Gold has fallen 30% from its highs of $ 1920.30 and any fall below 20% gets categorized as a bear market. The last week witnessed a sharp drop on concerns of countries like Cyprus trying to liquidate its gold holdings to fund its bailout package. The legendary investor George Soros also cut his holdings in SPDR Gold Trust, by a whopping 55% last quarter. SPDR is the world’s largest exchange traded gold fund. All this could make any investor in gold quite unsure of his next move.
Should you buy more now that the prices have softened, hold your existing investment or sell your investments? Before making any decision, two important things to be taken into account are the fundamentals of gold in the days to come and your investment horizon.
First, let’s look at the fundamentals of gold
The demand story: Demand for gold comes in from many quarters, main ones being the investments in ETFs, jewelry and for industrial usage. With the fall in prices, what would be he impact on these factors? Gold as an investment found flavor globally, because of weakening economic scenario. The yellow metal provided an insurance against the fall of other classes of assets like equities etc. However, as US economy showed signs of recovery, investments in gold ETFs have come down. Higher prices also pinched the pockets of industrial and jewelry users and the usage reduced. With prices receding, the users of gold should be seen making some purchases. It is said that increased purchases in this category should be able to make up for losses seen in the investment front.
Action by Central Banks: Gold is held as a reserve by many central banks. The US greenback lost its value in the recent past forcing many banks to channel their holding towards gold, as one of its foreign currency reserves. Cyprus was forced to liquidate a small amount of its gold reserve to finance its bailout package. Many countries like Portugal, Ireland, and Greece etc may also follow suit, if required. The recent drop was a result of action by Cyprus, accordingly prices may see a further slide if any more countries take this route.
The rupee factor: Indian gold investors have an additional factor to worry about, the value of rupee in comparison to the dollar. The Indian Rupee has fallen to the level of Rs 53 levels, increasing the cost of buying gold. At the same time, those holding gold may see higher returns. The percentage of fall in dollar and rupee terms may not be same all the time due to the interplay of rupee.
After assessing the fundamentals of the metal, now evaluate how well it suits your investment criteria. Always have a time horizon for your investment.

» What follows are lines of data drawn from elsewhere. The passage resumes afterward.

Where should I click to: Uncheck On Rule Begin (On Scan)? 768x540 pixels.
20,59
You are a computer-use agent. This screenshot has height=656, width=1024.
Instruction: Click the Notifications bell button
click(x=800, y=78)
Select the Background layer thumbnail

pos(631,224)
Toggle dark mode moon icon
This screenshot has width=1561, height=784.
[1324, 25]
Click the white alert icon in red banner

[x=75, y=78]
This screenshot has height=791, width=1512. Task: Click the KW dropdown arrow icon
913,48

Gold may have been a part of your portfolio for various reasons. It could be as a hedge against a fall in prices of other assets, as an investment for jewelry for special purpose, for speculation or as a hedge against inflation. Investment for any reason needs to be with a time horizon.
For anyone with a speculative outlook for a short term and a profit-booking motive, the time may be ripe for selling and booking profits, provided you invested at the right time. However, someone with a longer horizon need not make this move. Anyone investing with a disciplined approach and a longer horizon, phases of downtrend may, in fact help in bringing the overall cost down. Any asset class will have periods of ups and downs and this presents an excellent opportunity for cost averaging.
Also take a decision on the total amount of gold in your portfolio. Having an excess allocation towards gold will cause an imbalance in the returns, in case of events like the current one. Gold should ideally act, as insurance and allocation towards insurance ideally should not be more than 10% of the portfolio value. Hence, make small allocation towards gold, so that it provides succor in times of distress in other assets.
If you are looking to accumulate gold for some special occasion like your children’s wedding etc, you can definitely continue your purchases. If the wedding is somewhere around the corner, then needless to say, you can go ahead and make some purchases. In fact consistent buying in gold since the drop has already brought back the prices to above $1400 levels.
Mode of investments also matters, while e-gold and ETFs may prove to be tax friendly. Investments in physical gold like bars or coins comes in with its own set of risks, like storage and security, making charges when converted into jewelry or its resale value.
As in any other asset class, diversification and consistency is the key. Ad hoc investments would not bring in any significant results and may fail at times too. Do not be swayed by the rumors or negative sentiments floating around and keep up your investments.